Você entra no restaurante que encontrou no Yelp, escolhe um lugar para sentar guiado por uma foto que viu no Instagram e o garçom imediatamente lhe serve um drinque e uma entradinha que ele mesmo selecionou no cardápio. Alguns minutos depois chega a comida, que você também não teve o trabalho de escolher, mas, vá lá, está com uma cara muito boa mesmo. Pode servir.
Na primeira vez, parece um pouco esquisito (“muito Black Mirror!”, você comenta consigo mesmo), mas logo se acostuma com a mordomia. Agora todos os garçons de todos os restaurantes que você frequenta sabem que você tem alergia a frutos do mar e detesta quiabo. Sabem até quando você decide diminuir a bebida e começa a testar a dieta da moda do TikTok. Nem sua mãe está tão interessada no que você come ou deixa de comer (“come o que tem!” era o aperitivo de todas as refeições na sua infância).
Ainda não existem restaurantes totalmente comandados por um algoritmo (embora a ideia nem seja tão absurda assim), mas a terceirização das nossas escolhas já funciona a pleno vapor nas recomendações das plataformas de filmes, livros e música, nos vídeos que o TikTok e o YouTube nos mostram, nas histórias que a gente lê nas redes sociais com mais frequência, nas notícias que aparecem na nossa timeline. A Netflix, por exemplo, sempre me oferece a categoria “filmes sombrios”, mas esconde as séries sobre crimes violentos (aparentemente, crimes violentos não são sombrios o suficiente pra mim). Já o Spotify me encaixa no perfil musical “brasileirinha baixo astral”, seja lá o que isso significa, enquanto o Instagram me empurra fotos de gatinhos, reportagens sobre menopausa e 250 clipes da entrevista da Fernanda Torres para o Roda Viva.

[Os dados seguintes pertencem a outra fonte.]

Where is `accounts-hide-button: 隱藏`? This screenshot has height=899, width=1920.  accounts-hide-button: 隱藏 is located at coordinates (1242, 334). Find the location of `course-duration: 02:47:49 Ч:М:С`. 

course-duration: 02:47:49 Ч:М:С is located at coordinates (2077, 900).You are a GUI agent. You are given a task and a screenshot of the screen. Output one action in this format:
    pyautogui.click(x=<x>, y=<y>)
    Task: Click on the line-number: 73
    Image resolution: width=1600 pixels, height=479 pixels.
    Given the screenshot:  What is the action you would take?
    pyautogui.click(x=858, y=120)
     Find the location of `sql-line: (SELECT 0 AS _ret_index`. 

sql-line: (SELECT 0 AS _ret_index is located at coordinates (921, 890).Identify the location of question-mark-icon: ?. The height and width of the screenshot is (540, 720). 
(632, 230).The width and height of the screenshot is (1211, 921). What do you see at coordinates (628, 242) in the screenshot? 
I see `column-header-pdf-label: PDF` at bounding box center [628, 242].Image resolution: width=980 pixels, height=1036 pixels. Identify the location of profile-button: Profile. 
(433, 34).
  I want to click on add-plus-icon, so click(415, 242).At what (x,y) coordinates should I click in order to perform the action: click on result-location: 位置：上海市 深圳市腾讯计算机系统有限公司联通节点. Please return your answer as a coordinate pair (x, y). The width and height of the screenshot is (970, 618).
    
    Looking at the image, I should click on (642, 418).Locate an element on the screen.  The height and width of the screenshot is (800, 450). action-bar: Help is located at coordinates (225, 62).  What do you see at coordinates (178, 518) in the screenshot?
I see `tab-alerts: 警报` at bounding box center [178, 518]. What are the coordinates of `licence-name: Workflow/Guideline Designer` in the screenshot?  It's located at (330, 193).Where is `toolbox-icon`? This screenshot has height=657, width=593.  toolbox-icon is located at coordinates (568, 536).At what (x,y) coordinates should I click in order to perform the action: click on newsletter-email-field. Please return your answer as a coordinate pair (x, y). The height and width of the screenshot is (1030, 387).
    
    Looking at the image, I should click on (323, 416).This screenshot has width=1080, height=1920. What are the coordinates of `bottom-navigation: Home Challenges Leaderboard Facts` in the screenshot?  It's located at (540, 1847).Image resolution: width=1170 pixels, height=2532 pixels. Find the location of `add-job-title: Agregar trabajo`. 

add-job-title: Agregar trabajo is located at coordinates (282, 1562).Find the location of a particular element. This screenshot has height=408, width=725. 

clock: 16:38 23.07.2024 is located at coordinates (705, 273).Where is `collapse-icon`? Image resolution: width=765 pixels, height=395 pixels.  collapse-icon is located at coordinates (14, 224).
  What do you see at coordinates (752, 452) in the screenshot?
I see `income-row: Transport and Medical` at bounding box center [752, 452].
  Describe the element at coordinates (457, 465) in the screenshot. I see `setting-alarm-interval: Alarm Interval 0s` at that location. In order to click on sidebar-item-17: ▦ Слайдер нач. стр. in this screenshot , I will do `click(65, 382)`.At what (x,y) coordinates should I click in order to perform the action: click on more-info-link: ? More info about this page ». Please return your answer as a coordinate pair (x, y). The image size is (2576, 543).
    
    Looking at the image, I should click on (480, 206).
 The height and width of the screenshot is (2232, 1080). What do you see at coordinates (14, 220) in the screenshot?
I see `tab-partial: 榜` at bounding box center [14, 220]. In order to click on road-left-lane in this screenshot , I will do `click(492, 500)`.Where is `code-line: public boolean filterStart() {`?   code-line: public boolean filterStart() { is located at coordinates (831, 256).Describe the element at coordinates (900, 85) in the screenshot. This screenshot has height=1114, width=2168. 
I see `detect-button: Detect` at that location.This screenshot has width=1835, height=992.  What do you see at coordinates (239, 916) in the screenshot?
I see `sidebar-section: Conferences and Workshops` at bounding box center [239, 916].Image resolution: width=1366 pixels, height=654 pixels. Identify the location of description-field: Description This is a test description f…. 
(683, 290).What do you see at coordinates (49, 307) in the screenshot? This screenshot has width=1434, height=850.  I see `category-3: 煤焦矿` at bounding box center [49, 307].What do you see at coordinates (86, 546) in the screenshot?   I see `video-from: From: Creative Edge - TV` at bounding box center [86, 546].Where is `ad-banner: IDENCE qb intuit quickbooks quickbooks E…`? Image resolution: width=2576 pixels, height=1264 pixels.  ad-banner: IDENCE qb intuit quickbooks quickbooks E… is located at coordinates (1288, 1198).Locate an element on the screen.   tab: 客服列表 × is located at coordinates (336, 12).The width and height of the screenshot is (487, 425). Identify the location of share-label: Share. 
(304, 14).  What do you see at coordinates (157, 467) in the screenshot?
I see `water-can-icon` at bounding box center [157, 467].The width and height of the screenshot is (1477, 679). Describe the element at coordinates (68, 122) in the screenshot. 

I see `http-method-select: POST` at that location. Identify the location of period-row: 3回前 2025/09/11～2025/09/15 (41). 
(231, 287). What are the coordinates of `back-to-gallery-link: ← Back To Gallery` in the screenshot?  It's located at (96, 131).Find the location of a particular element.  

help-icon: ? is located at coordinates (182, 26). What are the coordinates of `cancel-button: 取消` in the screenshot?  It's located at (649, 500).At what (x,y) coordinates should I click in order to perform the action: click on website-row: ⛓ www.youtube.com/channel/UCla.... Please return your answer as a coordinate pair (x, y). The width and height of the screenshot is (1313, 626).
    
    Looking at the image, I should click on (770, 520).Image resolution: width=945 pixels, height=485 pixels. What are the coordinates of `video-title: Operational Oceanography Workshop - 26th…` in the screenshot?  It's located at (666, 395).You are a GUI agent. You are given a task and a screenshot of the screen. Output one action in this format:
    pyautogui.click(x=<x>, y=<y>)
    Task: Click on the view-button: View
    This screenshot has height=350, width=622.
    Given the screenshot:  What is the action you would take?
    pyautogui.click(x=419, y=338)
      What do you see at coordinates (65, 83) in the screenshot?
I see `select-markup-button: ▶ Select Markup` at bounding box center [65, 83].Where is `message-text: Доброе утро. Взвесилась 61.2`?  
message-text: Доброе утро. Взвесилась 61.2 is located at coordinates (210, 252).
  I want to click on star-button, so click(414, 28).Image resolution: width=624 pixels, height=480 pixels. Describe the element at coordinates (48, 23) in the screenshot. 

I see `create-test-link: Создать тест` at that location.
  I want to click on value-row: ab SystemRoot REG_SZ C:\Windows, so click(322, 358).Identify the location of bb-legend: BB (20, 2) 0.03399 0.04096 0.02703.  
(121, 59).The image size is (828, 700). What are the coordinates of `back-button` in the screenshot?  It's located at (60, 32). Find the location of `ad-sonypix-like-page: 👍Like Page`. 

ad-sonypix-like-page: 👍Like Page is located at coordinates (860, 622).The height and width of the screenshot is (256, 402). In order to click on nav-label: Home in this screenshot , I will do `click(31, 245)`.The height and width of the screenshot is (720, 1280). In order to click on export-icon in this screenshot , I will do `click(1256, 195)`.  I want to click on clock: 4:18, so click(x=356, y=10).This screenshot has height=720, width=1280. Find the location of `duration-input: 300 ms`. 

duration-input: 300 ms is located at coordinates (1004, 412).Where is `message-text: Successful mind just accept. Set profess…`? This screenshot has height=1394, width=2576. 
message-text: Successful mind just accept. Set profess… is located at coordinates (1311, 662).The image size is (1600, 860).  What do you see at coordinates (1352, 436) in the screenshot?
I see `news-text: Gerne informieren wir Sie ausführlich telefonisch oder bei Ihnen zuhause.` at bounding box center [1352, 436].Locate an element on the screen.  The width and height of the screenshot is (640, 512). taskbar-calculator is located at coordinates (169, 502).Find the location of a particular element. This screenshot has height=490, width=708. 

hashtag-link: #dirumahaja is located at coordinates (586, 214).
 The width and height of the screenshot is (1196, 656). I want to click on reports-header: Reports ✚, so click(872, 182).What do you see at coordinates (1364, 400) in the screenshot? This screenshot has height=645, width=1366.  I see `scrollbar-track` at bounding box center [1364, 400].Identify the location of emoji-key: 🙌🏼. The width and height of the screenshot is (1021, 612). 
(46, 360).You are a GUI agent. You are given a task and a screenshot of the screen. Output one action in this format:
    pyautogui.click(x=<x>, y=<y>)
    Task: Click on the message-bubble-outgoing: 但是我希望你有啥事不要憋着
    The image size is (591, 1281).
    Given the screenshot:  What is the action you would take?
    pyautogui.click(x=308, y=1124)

Quem o algoritmo pensa que eu sou? Quem eu penso que sou?
Filterworld: How Algorithms Flattened Culture (algo como “Mundo filtrado: como os algoritmos achataram a cultura”), do jornalista cultural Kyle Chayka, tenta entender como essa curadoria customizada das plataformas anda afetando não apenas a forma como nos relacionamos com a arte, mas também o que os artistas, cada vez mais pautados pelo que gera “engajamento” no público, andam produzindo. Para Chayka, estamos nos tornando consumidores passivos de um cardápio criado não para ampliar nossa visão de mundo, mas para reforçar nossas idiossincrasias – mais ou menos como aquele sujeito que senta no restaurante e aceita, sem questionar muito, a sugestão do garçom que parece conhecer todos os seus hábitos e até seu estado de ânimo.
Quando bate a saudade de percorrer um cardápio totalmente desconhecido, com aquela sublime esperança de ser surpreendido por algo tão magnífico quanto inesperado, basta selecionar a opção “filmes sem filtro” na Netflix – e torcer para funcionar.